Pretty simple error in logic...  And red makes for good contrast.

Jeff.


----------



## dramaqueen (Jul 7, 2008)

I liked the red myself. It's easier to read.


----------



## MaisyDawgThirteen (Dec 7, 2011)

jeffegg2 said:


> Who is yelling?
> 
> it was admitted that natural selection can result in a smaller animal, which contradicts the statement that smaller animals are less apt to survive. I'm not the one that said that smaller animals have smaller immune systems... And I have made no personal attacks unlike those that said that because I am a breeder does not make me an expert in genetics. The logic of attacking the person making an argument to make less of the premise is flawed logic. Whether or not I am an expert does not make correct the assumption that smaller animals = not as healthy due to smaller animals having a smaller immune system.
> 
> ...


 +1


----------



## BeckyFish97 (Apr 9, 2012)

Guys this is getting out of hand!This person asked a question, we are supposed to answer it, to the best of our ability, yes a polite debate is good, but when the thread turns into a war of words the original question is completely forgotten!Jeff, typing in red letters will not get the point across more, it just annoys people.Furthermore, telling people they are not right will not help either.If you want to get a point across, it would be better to say your piece, show scientific fact behind it and yes, voice your opinion, but not in a way that others may find offending.

I do not mean to be rude to anyone, I just don't want the OP's question to be lost in a war of words!Especially when the arguments (seem to be) slowly drifting away from the thread topic!This applies to others too!

My *opinion* is that you WOULD be able to breed mini betta's!The size COULD be detromental to their health, but if controlled correctly it COULD work. To do this in a controlled way I believe you would have to continuously breed to find the healthiest "dwarf" betta possible, before repeating the process, to make another "dwarf". _*IF*_ and this is a BIG if!this was done, and perfected for a few generations, slowly downsizing each time, to try and prevent major deformities from sudden changes in the fish's bodies, then it MAY work!However as with everything there will come a point that the organs can get no smaller and you will end up with fish that are constantly sick, and that die at the slightest change! 

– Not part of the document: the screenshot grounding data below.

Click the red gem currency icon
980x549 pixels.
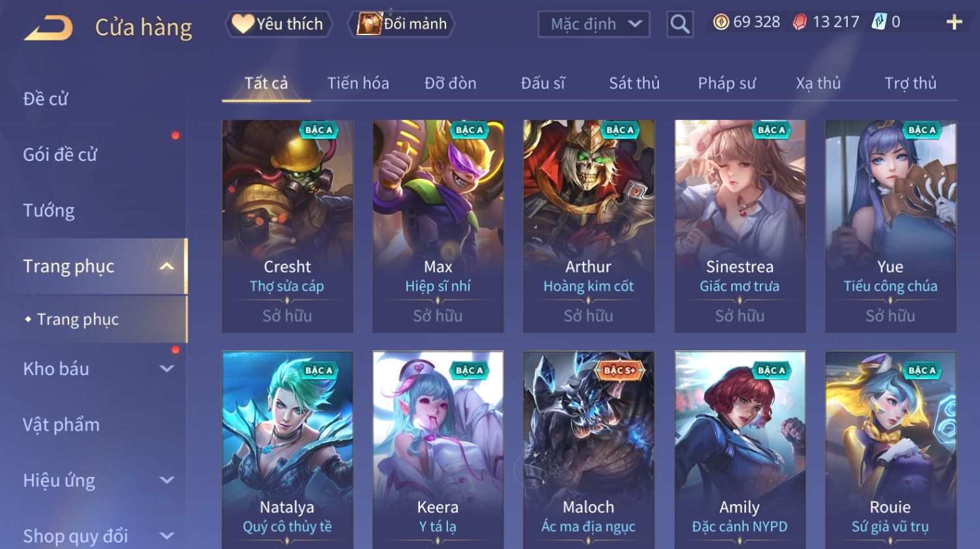[x=800, y=23]
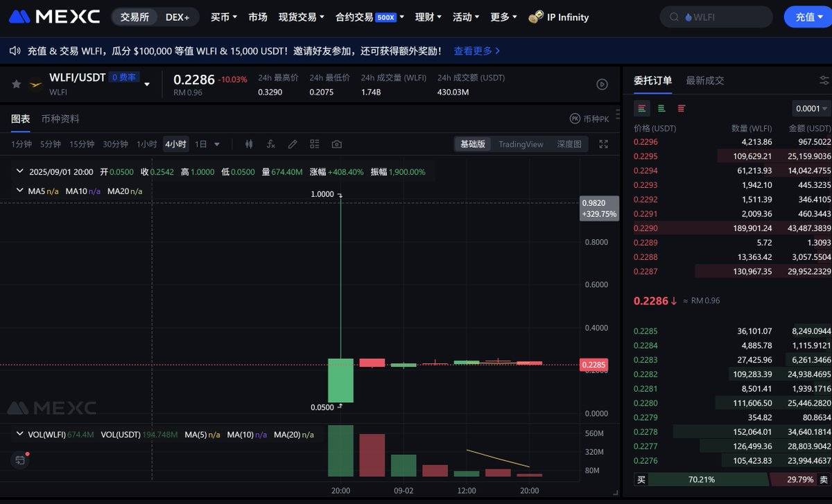The image size is (832, 504).
Task: Click the play tutorial icon beside stats
Action: [x=602, y=84]
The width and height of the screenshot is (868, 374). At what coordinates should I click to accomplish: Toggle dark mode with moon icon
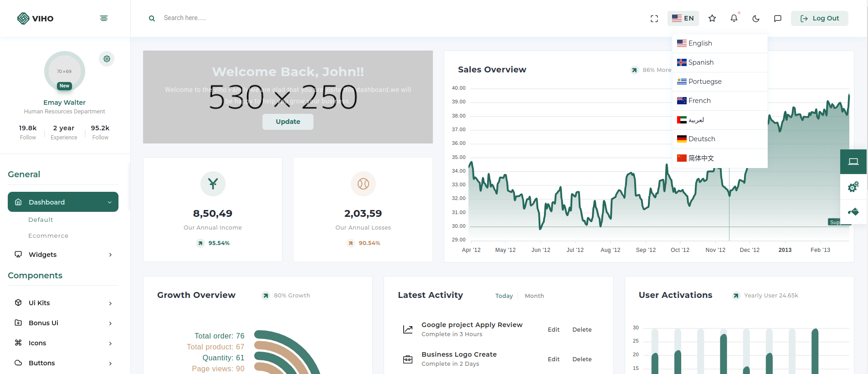[x=756, y=19]
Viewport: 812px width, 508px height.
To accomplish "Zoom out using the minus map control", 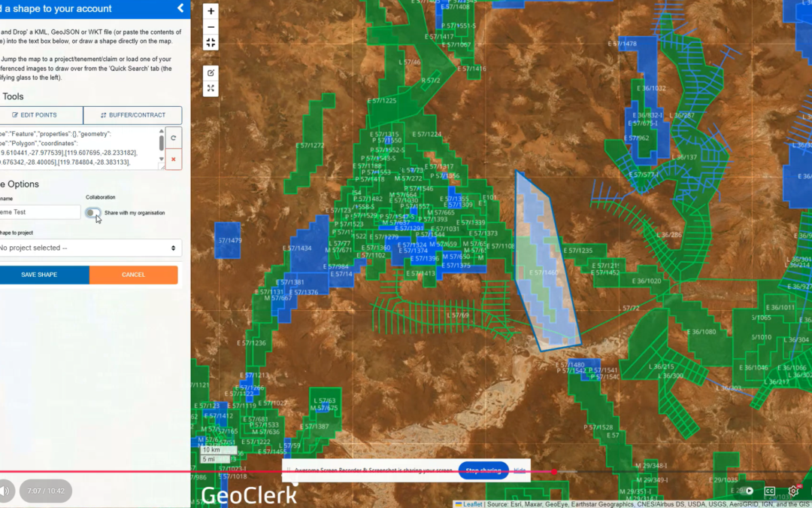I will coord(211,26).
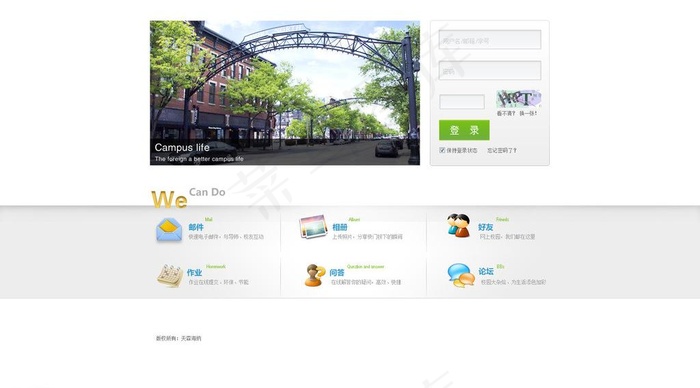Click the forgot password link
The image size is (700, 388).
[x=502, y=150]

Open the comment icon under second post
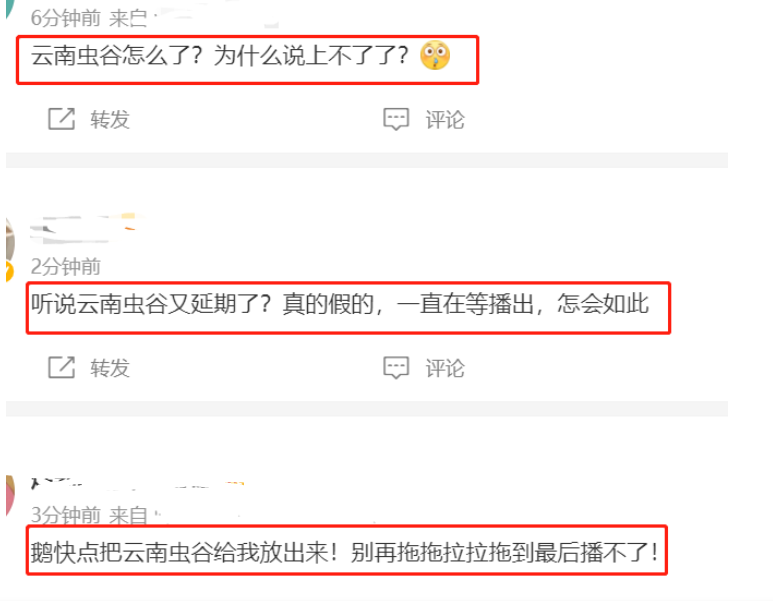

Comparing babies as a dwarf fish, cannot be valid, as nature intended babies to have smaller organs which WILL grow. In the end the "dwarf" fish will grow, but there will always be a limit because of their dna. 

Bringing up the topic of teacup dogs, this is an example of uncontrolled selective breeding, where people have bred because they look cute as small dogs!These people I do not believe factored in the health problems that this leaves the dogs with, and I personally could never back this sort of breeding.

Personally I do not think people should develop "mini betta's" as the health risks would be larger by far than the cuteness of the fish.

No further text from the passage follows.